Bad Nauheimer Stadtarchiv wird digital - Firma Microbox stellt Hochleistungsscanner zur Verfügung
17. Dezember 2020

Das kommende Jahr steht für das Bad Nauheimer Stadtarchiv im Zeichen der Digitalisierung. Der überwiegende Bestand an historischen und auch Akten neueren Datums wird digitalisiert. Das Projekt wird von der Firma Microbox unterstützt, die dankenswerterweise einen Hochleistungsscanner kostenfrei zur Verfügung stellt. Das auf die Entwicklung und den Verkauf von hochauflösenden Scannern und Kameras zur Erfassung von Büchern und Kulturgut spezialisierte international agierende Unternehmen ist seit seinen Anfängen 1958 in Bad Nauheim ansässig. Es ist für viele renommierte Kunden und Staatsarchive weltweit, wie die British Library, das Weiße Haus oder das Bundesarchiv in Koblenz, tätig.
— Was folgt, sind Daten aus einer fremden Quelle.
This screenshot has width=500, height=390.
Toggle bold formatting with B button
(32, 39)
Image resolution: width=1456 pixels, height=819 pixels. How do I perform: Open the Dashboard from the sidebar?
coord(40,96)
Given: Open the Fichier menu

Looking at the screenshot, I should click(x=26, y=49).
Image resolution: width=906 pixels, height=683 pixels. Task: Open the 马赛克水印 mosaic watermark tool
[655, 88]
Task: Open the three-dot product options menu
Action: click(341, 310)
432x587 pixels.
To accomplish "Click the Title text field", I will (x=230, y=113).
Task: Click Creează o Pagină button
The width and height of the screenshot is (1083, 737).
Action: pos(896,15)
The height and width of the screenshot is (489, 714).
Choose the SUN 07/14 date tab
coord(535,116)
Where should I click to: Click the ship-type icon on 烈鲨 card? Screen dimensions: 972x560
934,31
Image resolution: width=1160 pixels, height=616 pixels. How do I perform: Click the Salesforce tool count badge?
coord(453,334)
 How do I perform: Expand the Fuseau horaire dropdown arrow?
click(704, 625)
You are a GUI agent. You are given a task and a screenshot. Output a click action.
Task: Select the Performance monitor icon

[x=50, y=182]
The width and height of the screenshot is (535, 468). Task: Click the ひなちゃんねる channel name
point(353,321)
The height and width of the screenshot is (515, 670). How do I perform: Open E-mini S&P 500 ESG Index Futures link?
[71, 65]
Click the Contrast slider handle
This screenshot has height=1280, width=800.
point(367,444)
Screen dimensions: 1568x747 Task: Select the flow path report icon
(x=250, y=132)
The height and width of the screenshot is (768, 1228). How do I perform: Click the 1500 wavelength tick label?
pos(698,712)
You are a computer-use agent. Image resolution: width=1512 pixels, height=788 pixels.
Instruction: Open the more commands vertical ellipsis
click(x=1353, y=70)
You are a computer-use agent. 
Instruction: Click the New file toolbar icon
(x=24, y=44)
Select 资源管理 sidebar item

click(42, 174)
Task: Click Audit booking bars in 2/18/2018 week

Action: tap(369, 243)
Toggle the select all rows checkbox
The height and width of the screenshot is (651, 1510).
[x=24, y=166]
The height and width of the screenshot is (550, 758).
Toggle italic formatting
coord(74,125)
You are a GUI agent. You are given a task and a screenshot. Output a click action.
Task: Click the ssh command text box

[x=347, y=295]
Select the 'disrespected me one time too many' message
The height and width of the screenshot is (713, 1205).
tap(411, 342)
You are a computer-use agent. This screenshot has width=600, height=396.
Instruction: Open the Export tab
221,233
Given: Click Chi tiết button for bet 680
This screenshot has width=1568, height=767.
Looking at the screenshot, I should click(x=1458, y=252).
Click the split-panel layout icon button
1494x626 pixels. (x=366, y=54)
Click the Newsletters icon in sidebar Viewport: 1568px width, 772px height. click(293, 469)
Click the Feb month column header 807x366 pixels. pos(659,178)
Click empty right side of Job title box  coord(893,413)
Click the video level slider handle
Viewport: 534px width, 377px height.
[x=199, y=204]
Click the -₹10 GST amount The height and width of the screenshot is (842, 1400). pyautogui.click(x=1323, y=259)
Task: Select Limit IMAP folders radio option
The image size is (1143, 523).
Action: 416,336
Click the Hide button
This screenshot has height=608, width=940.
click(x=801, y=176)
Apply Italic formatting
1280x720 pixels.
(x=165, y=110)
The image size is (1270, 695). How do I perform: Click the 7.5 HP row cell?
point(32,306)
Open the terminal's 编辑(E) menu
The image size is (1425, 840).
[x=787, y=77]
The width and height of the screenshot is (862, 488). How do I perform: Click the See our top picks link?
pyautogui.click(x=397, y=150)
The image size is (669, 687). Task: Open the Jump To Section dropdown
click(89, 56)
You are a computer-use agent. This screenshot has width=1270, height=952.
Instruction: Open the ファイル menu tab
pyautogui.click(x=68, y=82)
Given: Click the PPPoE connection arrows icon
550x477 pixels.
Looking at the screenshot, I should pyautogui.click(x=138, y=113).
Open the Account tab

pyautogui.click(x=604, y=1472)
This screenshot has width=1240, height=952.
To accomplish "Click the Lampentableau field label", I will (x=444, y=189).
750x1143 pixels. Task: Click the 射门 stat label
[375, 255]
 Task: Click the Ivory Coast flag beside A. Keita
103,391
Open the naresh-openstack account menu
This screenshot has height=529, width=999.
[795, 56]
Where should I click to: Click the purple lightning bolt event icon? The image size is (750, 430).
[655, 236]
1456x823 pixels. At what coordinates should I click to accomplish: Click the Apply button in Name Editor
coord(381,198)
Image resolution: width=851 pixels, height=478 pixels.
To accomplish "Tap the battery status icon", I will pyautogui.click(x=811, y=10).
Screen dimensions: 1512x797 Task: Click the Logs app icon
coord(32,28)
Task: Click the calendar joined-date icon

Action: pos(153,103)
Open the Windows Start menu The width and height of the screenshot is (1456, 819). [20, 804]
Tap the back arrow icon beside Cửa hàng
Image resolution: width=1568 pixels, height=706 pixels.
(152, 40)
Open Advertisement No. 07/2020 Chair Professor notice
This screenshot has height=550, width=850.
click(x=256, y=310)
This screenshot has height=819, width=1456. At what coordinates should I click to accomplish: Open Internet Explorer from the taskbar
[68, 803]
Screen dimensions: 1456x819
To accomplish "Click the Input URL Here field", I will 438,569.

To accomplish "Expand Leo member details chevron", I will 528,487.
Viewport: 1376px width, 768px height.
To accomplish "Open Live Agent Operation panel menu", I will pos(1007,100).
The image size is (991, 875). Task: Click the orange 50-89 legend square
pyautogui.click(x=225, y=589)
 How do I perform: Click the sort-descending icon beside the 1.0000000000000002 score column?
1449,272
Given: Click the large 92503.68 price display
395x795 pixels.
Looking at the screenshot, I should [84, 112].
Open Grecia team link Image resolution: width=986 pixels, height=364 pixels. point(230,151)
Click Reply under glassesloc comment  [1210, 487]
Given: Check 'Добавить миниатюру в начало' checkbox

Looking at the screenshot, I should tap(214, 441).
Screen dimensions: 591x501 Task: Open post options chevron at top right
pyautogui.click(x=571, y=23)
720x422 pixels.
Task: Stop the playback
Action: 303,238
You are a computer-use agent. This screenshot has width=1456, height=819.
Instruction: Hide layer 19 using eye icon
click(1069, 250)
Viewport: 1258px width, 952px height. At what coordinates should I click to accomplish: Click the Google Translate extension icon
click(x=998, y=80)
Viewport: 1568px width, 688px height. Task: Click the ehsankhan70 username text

„Die Digitalisierung des Stadtarchivs ist ein wichtiger Meilenstein auf dem Weg zu einer digital und papierlos arbeitenden Verwaltung. Die Konzeption des Projekts wurde bereits vor dem Brand in der Silvesternacht 2019 auf 2020 begonnen. Hierdurch hat sich allerdings eine erhebliche Beschleunigung ergeben, die dann im Frühjahr durch die Corona-Pandemie wieder ausgebremst wurde, weil die Digitalisierungskapazitäten der Stadt an anderer Stelle dringend gebraucht wurden. In diesen Tagen können wir nun aber endlich starten. Der Firma Microbox möchte ich nochmals herzlich für ihre großzügige Geste und die kostenfreie Überlassung des Geräts danken. Wir als kleines Stadtarchiv dürfen damit eine Technik auf höchstem Qualitätsniveau nutzen, die sonst nur großen Archiven zur Verfügung steht. Das Unternehmen um Geschäftsführer Stephan Welp leistet damit einen wichtigen Beitrag zur Digitalisierung der Stadtverwaltung, die in den letzten Jahren in vielen Bereichen vorangeschritten ist“, betont Bürgermeister Klaus Kreß.

Durch den Brand am Gebäude des Stadtarchivs in der Hauptstraße in der Silvesternacht wurde die Bedeutung des Archivs als Gedächtnis der Identität der Stadt nochmals deutlich. Damals hatte der Dachstuhl, womöglich durch eine Silvesterrakete, Feuer gefangen. Durch die schnelle Meldung einer Nachbarin und das zügige Eingreifen der Feuerwehr konnte ein größerer Schaden verhindert werden. Dennoch floss Löschwasser durch die Decken und beschädigte einige Aktenmeter. Diese mussten ausgelagert, getrocknet und zum Teil gesichert werden. Es folgten aufwändige Sanierungs- und Instandsetzungsarbeiten am Gebäude in der ersten Jahreshälfte.

„Parallel haben wir mit der Firma Microbox die Digitalisierungsmaßnahme geplant. Bei rund 500 Aktenmetern musste unter anderem festgelegt werden, welche Dokumente priorisiert gescannt werden. Vorrang haben Akten mit stadtgeschichtlicher Bedeutung, etwa Protokollbücher von Magistrat, Stadtverordnetenversammlung oder Ortsbeiräten. Ebenso Urkunden- und Rechnungsbücher, die aus der Zeit zwischen 1683 und 2000 stammen sowie historische Verwaltungsaktenbestände ab 1854. Danach folgt die damalige „Kurzeitung“, deren Papier spröde wie Glas ist und beim Anfassen zersplittert. Die hier genannten Dokumente machen bereits rund 100 Aktenmeter aus“, erklärt Matthias Wieliki, Fachbereichsleiter Zentrale Steuerung und Öffentlichkeitsarbeit.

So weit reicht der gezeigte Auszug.